From BoomBit to AppLifters: How Gonçalo Martins Turned 300+ Apps of Data Into a Monetization Playbook
Gonçalo Martins - former head of user acquisition at BoomBit and now leading AppLifters’ AI-driven growth platform, breaks down the real levers behind scaling mobile games across 150+ markets and multiple stores. Drawing on five years of data from more than 300 apps, he reveals the cross-promo signals that protect high-value users, the surprising strength of Amazon’s ecosystem, and why in-game ads may become the format that reshapes the next three years of mobile monetization.
AppLifters platform automates UA and monetization decisions - how do you ensure its AI-driven optimizations across your own game portfolio is the best decision for your clients?
Applifters is a powerful growth engine built and refined using data from more than 300 mobile apps across a wide range of genres and markets. Over the past five years, it has encountered diverse challenges and we perfected the engine with those use cases. This experience has shaped a robust and “battle-tested” decision framework capable of adapting to virtually any user acquisition scenario.
What truly sets Applifters apart is the way it blends data-driven automation with human decision-making. The system continuously analyzes campaign performance, identifies optimization opportunities, and provides actionable recommendations based on proven patterns and learnings collected over years of testing. However, the final decisions always remain in the hands of the UA manager. Applifters serves as a strategic partner - guiding, validating, and supporting managers to make faster, smarter, and more confident choices that ultimately drive sustainable growth.
BoomBit runs a powerful cross-promo network between its titles - what data signals do you monitor to prevent high-value users from being shifted away from profitable games?
That’s a great question. Our main guideline is to prevent the cross-promotion network from displaying ads during a player’s first game sessions or the initial impressions of each session. We primarily focus on the No-Fill, Pre-Fill, and the lower eCPM segments - around 10 to 15% of the curve. Our approach avoids disrupting high eCPM users while ensuring that every user is monetized through either external ad networks or our own cross-promotion system.

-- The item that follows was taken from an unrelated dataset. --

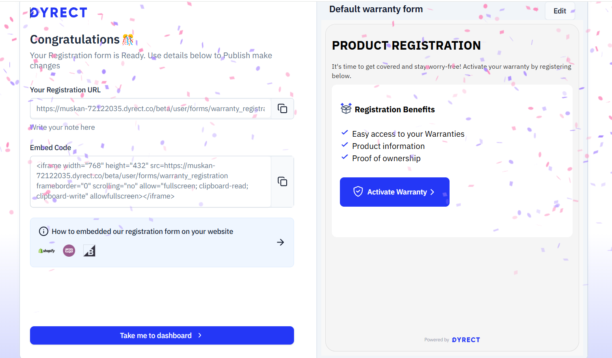Click the Registration URL text field
Screen dimensions: 612x358
coord(150,109)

You’ve seen success beyond iOS and Google Play, including the Amazon Appstore. What unique monetization behaviors or ad performance patterns have you observed in those ecosystems?
Users from this platform tend to be of higher quality, as they are significantly more engaged with the games compared to typical app store users. It operates within a unique ecosystem where only users with Amazon devices can access these games, creating a sense of trust and loyalty that leads to longer playtime. However, ad eCPMs are considerably lower due to limited competition in the ad auctions, so maintaining a healthy balance between ad consumption and eCPM levels is essential.
BoomBit publishes everything from hyper-casual to mid-core - what’s the biggest monetization lever that shifts between these genres, and why?
The “Season Pass” feature has a significant impact, particularly for midcore titles. In games with a deeper and longer meta, players begin to expect fresh content on a monthly basis. By listening to your audience and releasing monthly season passes, you can influence approximately 15% to 20% of your monthly revenue. For hypercasual titles, this approach isn’t feasible, so we typically provide smaller daily offers that can be unlocked through rewarded ads.
Across 150+ markets, which country or region surprised you most in terms of monetization behaviour, and what did that change in your global strategy?
I believe we need to pay special attention to the Asian audience, particularly those in major Tier 1 markets such as Korea and Japan. These users require a dedicated in-game economy that allows them to build trust in the game without making significant initial investments. However, once they are committed, they tend to generate higher monetization potential than users from any other region.
As store policies tighten and ad scrutiny grows, how does BoomBit balance aggressive monetization with maintaining player trust and brand integrity?
We always prioritize user experience first. We’ve seen too many ads longer than 60 seconds cause significant drops in retention, so we’re now taking a much more conservative approach. Different game genres have different requirements - for hyper-casual titles, ad quality control can be a bit more flexible, but once you move into hybrid or midcore games, strict ad quality checks become essential. As a result, we’ve been increasingly monitoring and tightening the output from our ad networks.
When a monetization experiment boosts revenue but slightly harms retention, how do you decide whether to scale or roll it back?
At the end of the day, it’s all about long-term LTV. You can talk about retention, eCPMs, and other metrics, but the ultimate measure of success will always be LTV — and that’s where we focus most of our efforts. Retention might drop by half, but if we’re doubling LTV, that’s a great outcome.
If you had to bet on one monetization innovation or ad format that will redefine mobile gaming over the next three years, what would it be and why?
I still believe in-game ads are being seriously underutilized. We have some titles currently using them, and in the US, in-game ads now represent nearly 15% of total ad revenue — that’s on top of traditional full-screen ads. It’s a shame there isn’t yet a technology that allows in-game ad networks to compete in auctions like traditional ad formats, but I believe that will change soon.